Required action:
Return the records, each one exactly as written.

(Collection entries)
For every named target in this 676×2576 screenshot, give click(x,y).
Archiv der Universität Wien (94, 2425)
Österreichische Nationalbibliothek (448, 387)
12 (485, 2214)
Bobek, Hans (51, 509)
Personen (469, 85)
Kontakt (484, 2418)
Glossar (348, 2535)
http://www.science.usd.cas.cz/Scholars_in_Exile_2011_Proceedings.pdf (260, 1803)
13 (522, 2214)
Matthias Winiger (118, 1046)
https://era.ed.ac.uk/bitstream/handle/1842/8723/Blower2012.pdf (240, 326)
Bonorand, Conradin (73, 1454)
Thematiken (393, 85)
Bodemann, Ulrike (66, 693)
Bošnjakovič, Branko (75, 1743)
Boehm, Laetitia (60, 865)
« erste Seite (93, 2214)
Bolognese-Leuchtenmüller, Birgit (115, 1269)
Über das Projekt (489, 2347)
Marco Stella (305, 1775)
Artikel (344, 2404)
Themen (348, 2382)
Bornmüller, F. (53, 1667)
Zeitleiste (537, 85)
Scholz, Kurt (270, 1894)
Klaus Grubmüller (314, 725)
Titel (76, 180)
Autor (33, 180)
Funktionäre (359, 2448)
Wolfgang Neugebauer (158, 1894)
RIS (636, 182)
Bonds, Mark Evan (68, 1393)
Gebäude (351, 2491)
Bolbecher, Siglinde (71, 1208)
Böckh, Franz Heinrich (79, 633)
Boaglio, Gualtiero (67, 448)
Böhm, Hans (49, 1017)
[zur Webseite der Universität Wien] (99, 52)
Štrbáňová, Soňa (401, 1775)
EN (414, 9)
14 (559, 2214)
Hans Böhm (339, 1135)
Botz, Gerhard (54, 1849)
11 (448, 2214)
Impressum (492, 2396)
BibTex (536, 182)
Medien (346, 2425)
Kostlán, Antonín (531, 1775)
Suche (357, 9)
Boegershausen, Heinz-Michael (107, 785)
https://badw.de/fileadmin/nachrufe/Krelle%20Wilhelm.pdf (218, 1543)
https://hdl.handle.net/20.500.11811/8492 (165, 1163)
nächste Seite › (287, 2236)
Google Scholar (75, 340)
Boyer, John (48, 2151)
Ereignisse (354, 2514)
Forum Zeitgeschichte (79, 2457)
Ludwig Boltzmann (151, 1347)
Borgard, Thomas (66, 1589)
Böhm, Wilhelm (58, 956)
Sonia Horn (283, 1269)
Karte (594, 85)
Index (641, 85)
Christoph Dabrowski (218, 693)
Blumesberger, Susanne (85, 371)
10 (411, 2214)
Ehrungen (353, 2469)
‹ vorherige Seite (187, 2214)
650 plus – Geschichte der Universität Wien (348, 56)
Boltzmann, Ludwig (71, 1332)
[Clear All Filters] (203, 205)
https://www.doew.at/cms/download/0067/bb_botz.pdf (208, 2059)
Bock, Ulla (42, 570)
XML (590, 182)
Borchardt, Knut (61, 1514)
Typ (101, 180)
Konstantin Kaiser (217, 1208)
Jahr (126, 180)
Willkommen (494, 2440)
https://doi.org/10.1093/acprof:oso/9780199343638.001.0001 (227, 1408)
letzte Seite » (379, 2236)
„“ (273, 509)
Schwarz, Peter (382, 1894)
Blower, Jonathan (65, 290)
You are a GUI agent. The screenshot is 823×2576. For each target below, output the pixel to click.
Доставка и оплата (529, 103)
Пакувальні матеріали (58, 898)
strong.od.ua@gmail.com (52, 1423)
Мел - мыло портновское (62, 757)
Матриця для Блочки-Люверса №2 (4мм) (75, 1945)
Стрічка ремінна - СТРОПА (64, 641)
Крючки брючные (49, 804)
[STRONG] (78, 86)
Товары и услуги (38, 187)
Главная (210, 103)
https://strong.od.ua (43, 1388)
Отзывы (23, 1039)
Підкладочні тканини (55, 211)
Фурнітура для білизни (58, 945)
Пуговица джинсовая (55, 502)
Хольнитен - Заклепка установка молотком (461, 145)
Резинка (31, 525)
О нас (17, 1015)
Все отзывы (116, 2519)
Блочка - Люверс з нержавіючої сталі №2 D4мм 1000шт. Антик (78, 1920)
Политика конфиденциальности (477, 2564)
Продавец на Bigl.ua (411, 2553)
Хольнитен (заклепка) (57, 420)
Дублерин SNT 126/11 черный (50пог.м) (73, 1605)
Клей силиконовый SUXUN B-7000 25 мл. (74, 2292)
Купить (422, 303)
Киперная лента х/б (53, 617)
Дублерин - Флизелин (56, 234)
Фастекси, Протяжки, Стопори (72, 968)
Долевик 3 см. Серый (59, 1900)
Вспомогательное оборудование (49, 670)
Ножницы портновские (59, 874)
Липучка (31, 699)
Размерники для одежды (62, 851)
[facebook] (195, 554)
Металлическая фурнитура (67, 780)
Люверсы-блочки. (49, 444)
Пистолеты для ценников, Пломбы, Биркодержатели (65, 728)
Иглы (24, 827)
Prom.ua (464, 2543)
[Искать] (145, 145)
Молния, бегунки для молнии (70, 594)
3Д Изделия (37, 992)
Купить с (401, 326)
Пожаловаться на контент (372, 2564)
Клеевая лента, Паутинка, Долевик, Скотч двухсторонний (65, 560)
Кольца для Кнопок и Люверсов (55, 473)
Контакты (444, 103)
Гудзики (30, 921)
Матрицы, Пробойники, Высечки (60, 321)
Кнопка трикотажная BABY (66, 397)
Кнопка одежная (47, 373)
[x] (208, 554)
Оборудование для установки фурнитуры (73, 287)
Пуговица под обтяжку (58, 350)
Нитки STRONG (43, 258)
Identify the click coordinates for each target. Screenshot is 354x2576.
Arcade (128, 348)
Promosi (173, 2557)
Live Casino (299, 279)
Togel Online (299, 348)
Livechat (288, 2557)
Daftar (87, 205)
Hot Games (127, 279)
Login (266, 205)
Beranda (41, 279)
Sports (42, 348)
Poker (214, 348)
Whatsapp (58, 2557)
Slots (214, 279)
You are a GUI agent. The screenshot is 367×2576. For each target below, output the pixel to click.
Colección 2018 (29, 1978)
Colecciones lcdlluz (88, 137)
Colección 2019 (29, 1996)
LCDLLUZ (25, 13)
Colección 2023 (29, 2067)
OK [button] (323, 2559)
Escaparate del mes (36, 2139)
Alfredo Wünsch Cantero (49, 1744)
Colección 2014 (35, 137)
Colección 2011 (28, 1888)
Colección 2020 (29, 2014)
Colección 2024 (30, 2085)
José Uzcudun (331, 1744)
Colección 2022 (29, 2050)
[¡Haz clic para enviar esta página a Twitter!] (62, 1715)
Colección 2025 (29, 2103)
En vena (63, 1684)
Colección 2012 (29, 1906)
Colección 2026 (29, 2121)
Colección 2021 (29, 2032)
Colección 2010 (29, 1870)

Response to the task:
For every named target in this 676×2576 screenshot, give click(x,y).
Archiv der Universität Wien (94, 2425)
Österreichische Nationalbibliothek (448, 387)
12 (485, 2214)
Bobek, Hans (51, 509)
Personen (469, 85)
Kontakt (484, 2418)
Glossar (348, 2535)
http://www.science.usd.cas.cz/Scholars_in_Exile_2011_Proceedings.pdf (260, 1803)
13 (522, 2214)
Matthias Winiger (118, 1046)
https://era.ed.ac.uk/bitstream/handle/1842/8723/Blower2012.pdf (240, 326)
Bonorand, Conradin (73, 1454)
Thematiken (393, 85)
Bodemann, Ulrike (66, 693)
Bošnjakovič, Branko (75, 1743)
Boehm, Laetitia (60, 865)
« erste Seite (93, 2214)
Bolognese-Leuchtenmüller, Birgit (115, 1269)
Über das Projekt (489, 2347)
Marco Stella (305, 1775)
Artikel (344, 2404)
Themen (348, 2382)
Bornmüller, F. (53, 1667)
Zeitleiste (537, 85)
Scholz, Kurt (270, 1894)
Klaus Grubmüller (314, 725)
Titel (76, 180)
Autor (33, 180)
Funktionäre (359, 2448)
Wolfgang Neugebauer (158, 1894)
RIS (636, 182)
Bonds, Mark Evan (68, 1393)
Gebäude (351, 2491)
Bolbecher, Siglinde (71, 1208)
Böckh, Franz Heinrich (79, 633)
Boaglio, Gualtiero (67, 448)
Böhm, Hans (49, 1017)
[zur Webseite der Universität Wien] (99, 52)
Štrbáňová, Soňa (401, 1775)
EN (414, 9)
14 (559, 2214)
Hans Böhm (339, 1135)
Botz, Gerhard (54, 1849)
11 (448, 2214)
Impressum (492, 2396)
BibTex (536, 182)
Medien (346, 2425)
Kostlán, Antonín (531, 1775)
Suche (357, 9)
Boegershausen, Heinz-Michael (107, 785)
https://badw.de/fileadmin/nachrufe/Krelle%20Wilhelm.pdf (218, 1543)
https://hdl.handle.net/20.500.11811/8492 (165, 1163)
nächste Seite › (287, 2236)
Google Scholar (75, 340)
Boyer, John (48, 2151)
Ereignisse (354, 2514)
Forum Zeitgeschichte (79, 2457)
Ludwig Boltzmann (151, 1347)
Borgard, Thomas (66, 1589)
Böhm, Wilhelm (58, 956)
Sonia Horn (283, 1269)
Karte (594, 85)
Index (641, 85)
Christoph Dabrowski (218, 693)
Blumesberger, Susanne (85, 371)
10 (411, 2214)
Ehrungen (353, 2469)
‹ vorherige Seite (187, 2214)
650 plus – Geschichte der Universität Wien (348, 56)
Boltzmann, Ludwig (71, 1332)
[Clear All Filters] (203, 205)
https://www.doew.at/cms/download/0067/bb_botz.pdf (208, 2059)
Bock, Ulla (42, 570)
XML (590, 182)
Borchardt, Knut (61, 1514)
Typ (101, 180)
Konstantin Kaiser (217, 1208)
Jahr (126, 180)
Willkommen (494, 2440)
https://doi.org/10.1093/acprof:oso/9780199343638.001.0001 (227, 1408)
letzte Seite » (379, 2236)
„“ (273, 509)
Schwarz, Peter (382, 1894)
Blower, Jonathan (65, 290)
You are a GUI agent. The screenshot is 823×2576. For each target below, output the pixel to click.
Доставка и оплата (529, 103)
Пакувальні матеріали (58, 898)
strong.od.ua@gmail.com (52, 1423)
Мел - мыло портновское (62, 757)
Матриця для Блочки-Люверса №2 (4мм) (75, 1945)
Стрічка ремінна - СТРОПА (64, 641)
Крючки брючные (49, 804)
[STRONG] (78, 86)
Товары и услуги (38, 187)
Главная (210, 103)
https://strong.od.ua (43, 1388)
Отзывы (23, 1039)
Підкладочні тканини (55, 211)
Фурнітура для білизни (58, 945)
Пуговица джинсовая (55, 502)
Хольнитен - Заклепка установка молотком (461, 145)
Резинка (31, 525)
О нас (17, 1015)
Все отзывы (116, 2519)
Блочка - Люверс з нержавіючої сталі №2 D4мм 1000шт. Антик (78, 1920)
Политика конфиденциальности (477, 2564)
Продавец на Bigl.ua (411, 2553)
Хольнитен (заклепка) (57, 420)
Дублерин SNT 126/11 черный (50пог.м) (73, 1605)
Клей силиконовый SUXUN B-7000 25 мл. (74, 2292)
Купить (422, 303)
Киперная лента х/б (53, 617)
Дублерин - Флизелин (56, 234)
Фастекси, Протяжки, Стопори (72, 968)
Долевик 3 см. Серый (59, 1900)
Вспомогательное оборудование (49, 670)
Ножницы портновские (59, 874)
Липучка (31, 699)
Размерники для одежды (62, 851)
[facebook] (195, 554)
Металлическая фурнитура (67, 780)
Люверсы-блочки. (49, 444)
Пистолеты для ценников, Пломбы, Биркодержатели (65, 728)
Иглы (24, 827)
Prom.ua (464, 2543)
[Искать] (145, 145)
Молния, бегунки для молнии (70, 594)
3Д Изделия (37, 992)
Купить с (401, 326)
Пожаловаться на контент (372, 2564)
Клеевая лента, Паутинка, Долевик, Скотч двухсторонний (65, 560)
Кольца для Кнопок и Люверсов (55, 473)
Контакты (444, 103)
Гудзики (30, 921)
Матрицы, Пробойники, Высечки (60, 321)
Кнопка трикотажная BABY (66, 397)
Кнопка одежная (47, 373)
[x] (208, 554)
Оборудование для установки фурнитуры (73, 287)
Пуговица под обтяжку (58, 350)
Нитки STRONG (43, 258)
Identify the click coordinates for each target. Screenshot is 354x2576.
Arcade (128, 348)
Promosi (173, 2557)
Live Casino (299, 279)
Togel Online (299, 348)
Livechat (288, 2557)
Daftar (87, 205)
Hot Games (127, 279)
Login (266, 205)
Beranda (41, 279)
Sports (42, 348)
Poker (214, 348)
Whatsapp (58, 2557)
Slots (214, 279)
You are a GUI agent. The screenshot is 367×2576. For each target below, output the pixel to click.
Colección 2018 (29, 1978)
Colecciones lcdlluz (88, 137)
Colección 2019 (29, 1996)
LCDLLUZ (25, 13)
Colección 2023 (29, 2067)
OK [button] (323, 2559)
Escaparate del mes (36, 2139)
Alfredo Wünsch Cantero (49, 1744)
Colección 2014 (35, 137)
Colección 2011 (28, 1888)
Colección 2020 (29, 2014)
Colección 2024 (30, 2085)
José Uzcudun (331, 1744)
Colección 2022 (29, 2050)
[¡Haz clic para enviar esta página a Twitter!] (62, 1715)
Colección 2025 (29, 2103)
En vena (63, 1684)
Colección 2012 (29, 1906)
Colección 2026 (29, 2121)
Colección 2021 (29, 2032)
Colección 2010 (29, 1870)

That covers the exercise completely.